(Entries for locating text and elements)
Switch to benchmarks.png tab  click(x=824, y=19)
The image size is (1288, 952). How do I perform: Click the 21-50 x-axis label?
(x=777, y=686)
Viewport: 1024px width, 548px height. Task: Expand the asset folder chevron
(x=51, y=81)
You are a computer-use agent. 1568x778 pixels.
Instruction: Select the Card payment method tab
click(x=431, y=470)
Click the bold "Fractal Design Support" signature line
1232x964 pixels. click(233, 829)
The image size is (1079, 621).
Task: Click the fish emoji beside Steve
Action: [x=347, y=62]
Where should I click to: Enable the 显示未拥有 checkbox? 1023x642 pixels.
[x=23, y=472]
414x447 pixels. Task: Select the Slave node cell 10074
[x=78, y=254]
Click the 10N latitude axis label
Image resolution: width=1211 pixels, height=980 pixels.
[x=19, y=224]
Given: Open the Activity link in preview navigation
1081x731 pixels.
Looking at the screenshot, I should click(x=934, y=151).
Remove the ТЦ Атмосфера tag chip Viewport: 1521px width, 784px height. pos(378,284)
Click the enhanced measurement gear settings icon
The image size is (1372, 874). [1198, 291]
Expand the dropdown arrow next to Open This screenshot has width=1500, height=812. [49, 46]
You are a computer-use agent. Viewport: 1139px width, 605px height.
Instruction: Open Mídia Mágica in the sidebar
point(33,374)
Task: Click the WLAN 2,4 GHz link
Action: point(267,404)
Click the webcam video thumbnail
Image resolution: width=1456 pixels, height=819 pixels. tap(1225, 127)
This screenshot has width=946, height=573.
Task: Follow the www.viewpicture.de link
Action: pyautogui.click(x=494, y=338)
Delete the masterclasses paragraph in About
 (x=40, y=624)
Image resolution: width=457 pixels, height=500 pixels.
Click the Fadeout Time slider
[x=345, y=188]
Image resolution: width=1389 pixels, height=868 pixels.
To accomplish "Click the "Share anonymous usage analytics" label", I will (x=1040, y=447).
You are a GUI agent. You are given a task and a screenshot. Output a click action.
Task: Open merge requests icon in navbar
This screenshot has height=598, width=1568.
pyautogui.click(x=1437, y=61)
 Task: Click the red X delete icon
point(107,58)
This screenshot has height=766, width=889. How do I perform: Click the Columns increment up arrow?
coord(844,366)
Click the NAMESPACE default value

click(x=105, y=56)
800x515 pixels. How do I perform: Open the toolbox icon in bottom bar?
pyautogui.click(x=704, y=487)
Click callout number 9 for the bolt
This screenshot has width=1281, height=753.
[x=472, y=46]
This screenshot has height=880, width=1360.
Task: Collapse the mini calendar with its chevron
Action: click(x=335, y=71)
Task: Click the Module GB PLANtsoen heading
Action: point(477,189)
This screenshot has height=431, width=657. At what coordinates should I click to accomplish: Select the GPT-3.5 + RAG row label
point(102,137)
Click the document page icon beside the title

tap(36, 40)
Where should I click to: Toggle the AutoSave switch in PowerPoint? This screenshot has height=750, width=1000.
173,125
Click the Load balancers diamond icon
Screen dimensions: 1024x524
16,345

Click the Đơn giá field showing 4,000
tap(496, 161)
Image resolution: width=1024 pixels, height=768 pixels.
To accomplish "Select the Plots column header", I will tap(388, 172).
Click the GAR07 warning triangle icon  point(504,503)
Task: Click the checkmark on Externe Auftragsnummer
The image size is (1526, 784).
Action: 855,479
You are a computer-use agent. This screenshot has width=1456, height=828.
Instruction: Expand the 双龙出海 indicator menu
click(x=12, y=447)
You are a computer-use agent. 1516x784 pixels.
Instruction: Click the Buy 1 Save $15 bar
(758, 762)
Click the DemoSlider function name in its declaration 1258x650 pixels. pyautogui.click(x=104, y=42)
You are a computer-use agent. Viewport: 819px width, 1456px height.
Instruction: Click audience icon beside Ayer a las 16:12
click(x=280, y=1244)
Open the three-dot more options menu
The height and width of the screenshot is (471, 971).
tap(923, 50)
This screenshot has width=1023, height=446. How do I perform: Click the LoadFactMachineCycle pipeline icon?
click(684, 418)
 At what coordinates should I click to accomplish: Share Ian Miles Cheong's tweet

### EXERCISE
List as numbered items, skipping blank lines, the lines of the data from the line with "This screenshot has width=1023, height=446." through the end of the data.

### WRITTEN ANSWER
1. This screenshot has width=1023, height=446. How do I perform: Click the LoadFactMachineCycle pipeline icon?
2. click(684, 418)
3.  At what coordinates should I click to accomplish: Share Ian Miles Cheong's tweet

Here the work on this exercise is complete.